'''
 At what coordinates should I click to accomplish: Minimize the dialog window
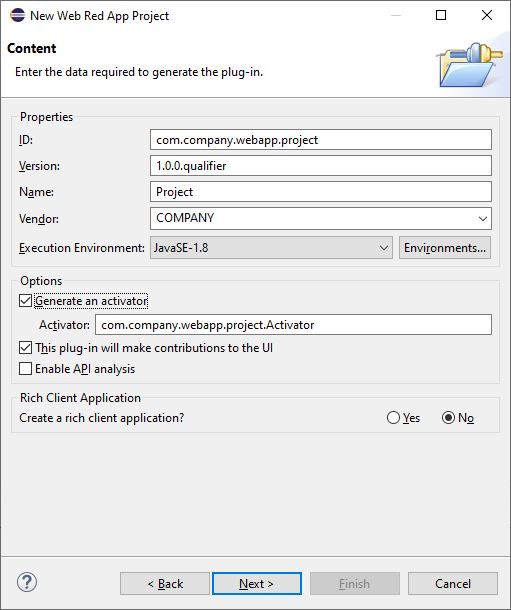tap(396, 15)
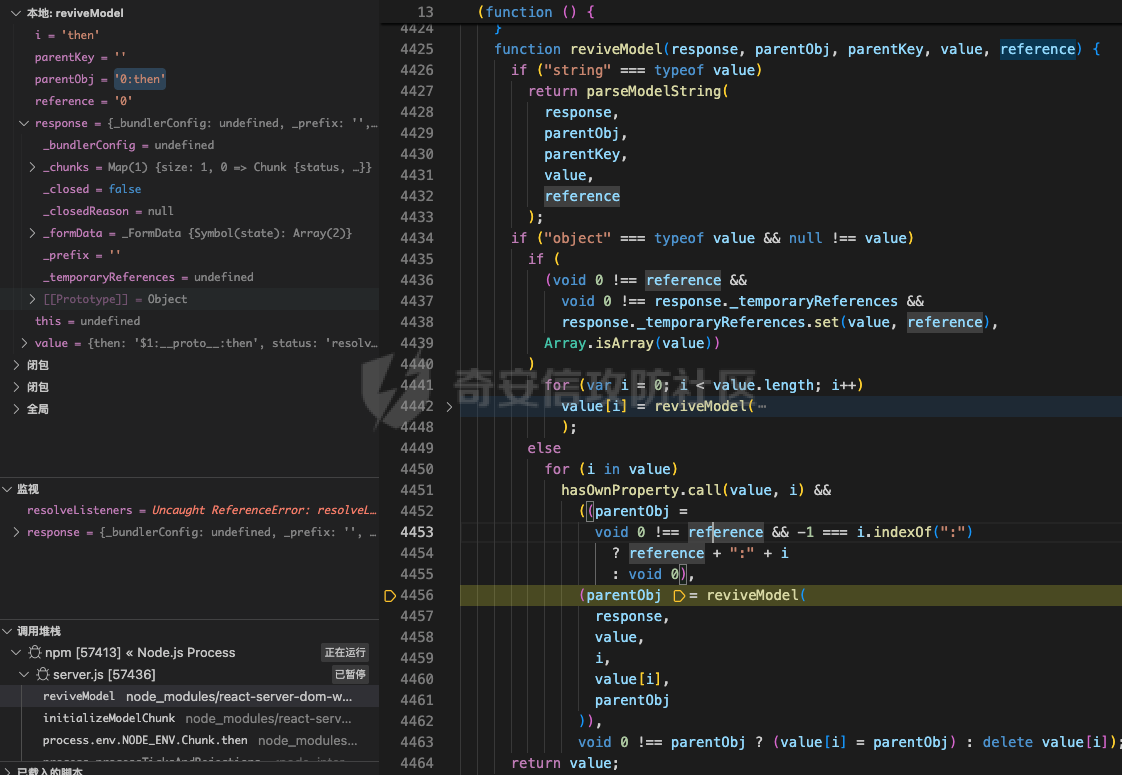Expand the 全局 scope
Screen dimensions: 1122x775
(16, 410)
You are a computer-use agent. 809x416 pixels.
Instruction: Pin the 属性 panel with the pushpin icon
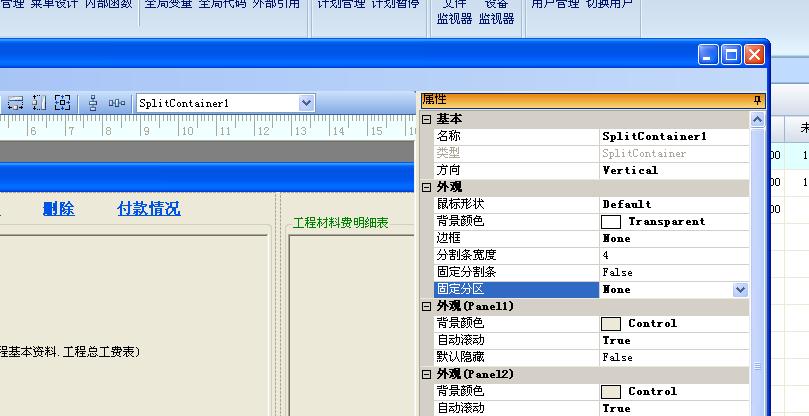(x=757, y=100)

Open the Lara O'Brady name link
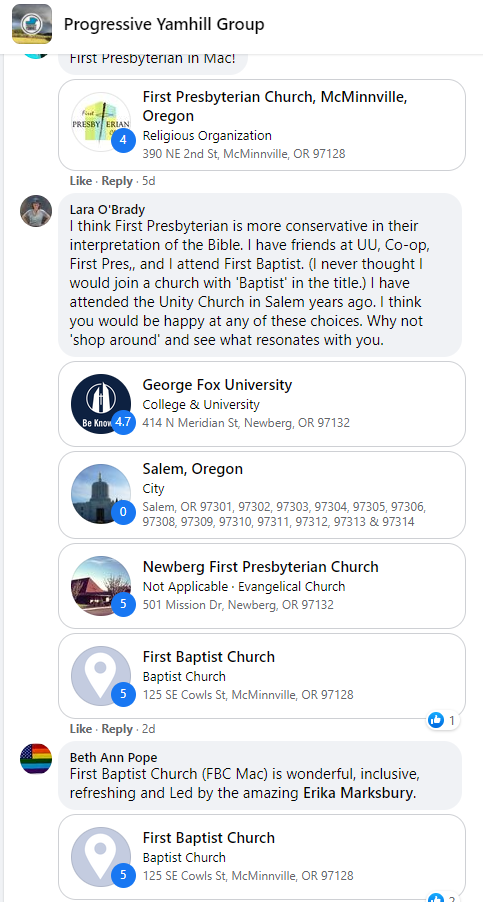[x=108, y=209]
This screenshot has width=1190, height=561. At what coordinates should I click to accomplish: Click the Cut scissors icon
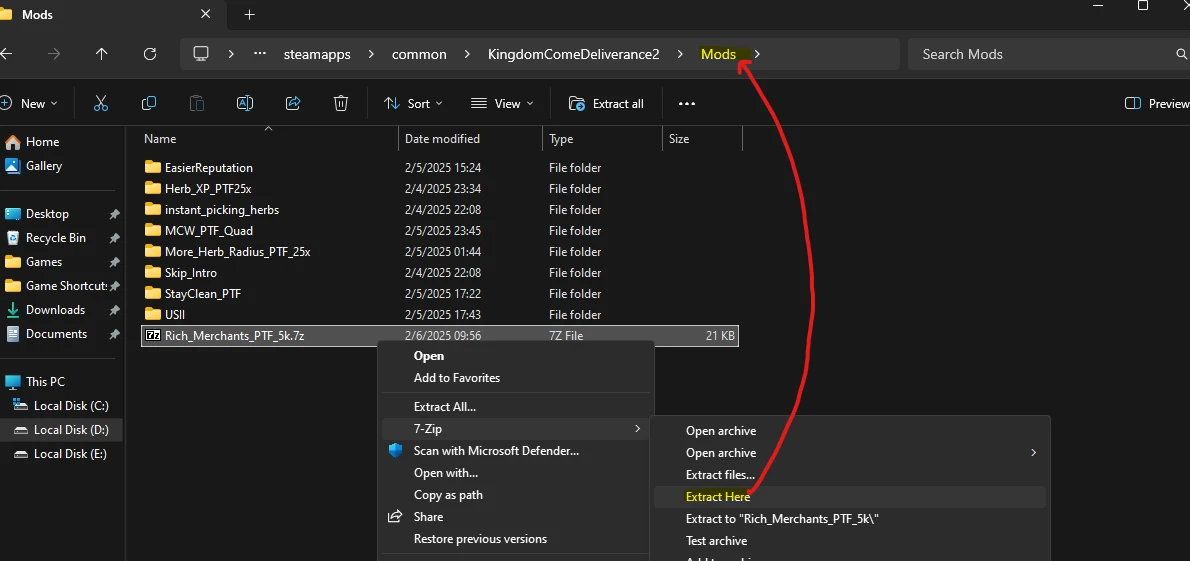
'''
What you are asked to do: Without the pictures, please output every record exactly.

Result of the task:
 At what coordinates should I click to accomplish: Minimize the dialog window
tap(396, 15)
Expand the 全局 scope
Screen dimensions: 1122x775
(16, 410)
You are a computer-use agent. 809x416 pixels.
Instruction: Pin the 属性 panel with the pushpin icon
(x=757, y=100)

Open the Lara O'Brady name link
[x=108, y=209]
This screenshot has width=1190, height=561. At what coordinates should I click to accomplish: Click the Cut scissors icon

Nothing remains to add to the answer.